Though you may find many opportunities when you arbitrage between an exchange, the test here is to grab it and make a profit.
2. DeFi Arbitrage
Decentralised Finance is a financial infrastructure built on a network, say Ethereum, that supports various financial protocols on the blockchain.
Here you can leverage the interest rate differences between various lending, staking and other DeFi protocols to benefit from it.
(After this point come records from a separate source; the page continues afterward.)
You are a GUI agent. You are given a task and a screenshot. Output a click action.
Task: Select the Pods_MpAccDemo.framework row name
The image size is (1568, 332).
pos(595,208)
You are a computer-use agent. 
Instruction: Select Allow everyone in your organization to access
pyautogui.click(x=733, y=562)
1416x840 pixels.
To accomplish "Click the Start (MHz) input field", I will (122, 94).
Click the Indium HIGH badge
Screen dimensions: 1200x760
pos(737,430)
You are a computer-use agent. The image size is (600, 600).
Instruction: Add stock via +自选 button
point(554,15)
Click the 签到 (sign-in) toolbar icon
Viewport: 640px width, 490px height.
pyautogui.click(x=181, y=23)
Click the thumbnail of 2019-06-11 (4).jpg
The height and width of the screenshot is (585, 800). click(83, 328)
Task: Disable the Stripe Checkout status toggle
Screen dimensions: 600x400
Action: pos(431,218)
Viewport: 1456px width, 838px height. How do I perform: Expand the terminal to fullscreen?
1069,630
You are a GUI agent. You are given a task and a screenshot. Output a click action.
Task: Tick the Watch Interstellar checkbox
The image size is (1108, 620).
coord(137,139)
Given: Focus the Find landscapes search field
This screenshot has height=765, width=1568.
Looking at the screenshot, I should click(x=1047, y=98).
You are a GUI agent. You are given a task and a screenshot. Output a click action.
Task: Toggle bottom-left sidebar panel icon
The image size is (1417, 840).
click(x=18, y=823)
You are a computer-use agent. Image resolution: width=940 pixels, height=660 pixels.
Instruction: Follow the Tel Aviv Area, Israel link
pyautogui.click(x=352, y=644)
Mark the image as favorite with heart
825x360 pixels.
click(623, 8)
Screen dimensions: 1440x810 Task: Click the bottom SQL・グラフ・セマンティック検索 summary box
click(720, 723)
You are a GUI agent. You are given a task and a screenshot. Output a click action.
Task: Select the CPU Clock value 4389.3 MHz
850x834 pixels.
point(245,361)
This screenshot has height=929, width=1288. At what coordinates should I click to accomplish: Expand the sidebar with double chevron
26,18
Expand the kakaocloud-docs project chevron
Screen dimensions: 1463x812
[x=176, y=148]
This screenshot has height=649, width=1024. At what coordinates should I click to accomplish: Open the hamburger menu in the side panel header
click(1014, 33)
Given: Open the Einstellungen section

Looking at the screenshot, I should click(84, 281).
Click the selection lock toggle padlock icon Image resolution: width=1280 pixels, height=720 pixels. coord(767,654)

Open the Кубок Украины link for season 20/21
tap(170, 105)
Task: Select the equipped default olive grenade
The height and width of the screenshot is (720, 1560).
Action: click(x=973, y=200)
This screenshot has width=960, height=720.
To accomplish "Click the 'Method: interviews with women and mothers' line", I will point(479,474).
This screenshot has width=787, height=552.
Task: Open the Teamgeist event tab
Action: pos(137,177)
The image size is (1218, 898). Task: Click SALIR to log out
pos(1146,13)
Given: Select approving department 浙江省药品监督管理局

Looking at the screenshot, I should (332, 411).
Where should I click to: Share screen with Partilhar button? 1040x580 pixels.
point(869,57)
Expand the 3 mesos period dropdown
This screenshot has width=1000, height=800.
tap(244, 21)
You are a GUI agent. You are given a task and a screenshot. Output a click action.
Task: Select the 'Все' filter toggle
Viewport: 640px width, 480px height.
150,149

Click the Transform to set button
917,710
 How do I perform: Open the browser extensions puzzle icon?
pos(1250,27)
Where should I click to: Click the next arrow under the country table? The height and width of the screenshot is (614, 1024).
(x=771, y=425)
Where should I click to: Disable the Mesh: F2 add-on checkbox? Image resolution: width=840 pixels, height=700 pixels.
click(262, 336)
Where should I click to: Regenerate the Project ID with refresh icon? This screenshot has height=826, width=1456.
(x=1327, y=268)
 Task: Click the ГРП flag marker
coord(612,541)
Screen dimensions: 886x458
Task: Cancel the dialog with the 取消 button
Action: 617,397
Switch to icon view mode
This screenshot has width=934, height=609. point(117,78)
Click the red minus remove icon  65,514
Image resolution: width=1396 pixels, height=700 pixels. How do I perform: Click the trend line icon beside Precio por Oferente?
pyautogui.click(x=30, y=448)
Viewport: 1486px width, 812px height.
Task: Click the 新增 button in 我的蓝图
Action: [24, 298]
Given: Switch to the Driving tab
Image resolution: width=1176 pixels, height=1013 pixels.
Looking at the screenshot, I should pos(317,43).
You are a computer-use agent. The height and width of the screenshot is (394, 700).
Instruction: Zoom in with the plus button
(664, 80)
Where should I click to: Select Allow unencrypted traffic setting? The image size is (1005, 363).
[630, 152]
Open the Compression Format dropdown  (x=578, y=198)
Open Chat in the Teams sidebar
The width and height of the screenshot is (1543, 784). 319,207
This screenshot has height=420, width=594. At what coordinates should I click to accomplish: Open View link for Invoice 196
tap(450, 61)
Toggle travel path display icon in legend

If you have staked your cryptocurrencies in a pool with a specif return/yield and another pool gives a better return, you can move your cryptocurrencies and profit. You can implement the same strategy in lending protocols as well.
Treaders also use the triangular arbitrage strategy within the DeFi ecosystem to trade between DeFi tokens and profit.
3. Triangular arbitrage
Triangular arbitrage is where you trade between three cryptocurrencies; you start a trade with one cryptocurrency and end up with that cryptocurrency but of a higher value.
Traders find the cryptocurrency that is undervalued on the exchange and take advantage of it to profit. Let’s say you have some Bitcoins, you sell them for some Litecoins and then use the Litecoins you buy some Bitcoin Cash, and when you eventually sell BCH for BTC, you should ideally have more Bitcoin than before.
Traders must identify undervalued assets and buy them at the right time to exchange them when they are priced accurately.
Is Crypto Arbitrage Legal?
Yes, Crypto arbitrage is 100% legal; it is just another trading strategy that utilises the existing price difference between exchanges. There are various ways one can do it, some of which we discussed above.
Though the profits involved may be slim, arbitrage is a widely used technique in the cryptocurrency market and other financial markets.
KuberVerse is an educational initiative. Anything expressed here directly or indirectly is not investment advice. And we ask you to do your own research before investing.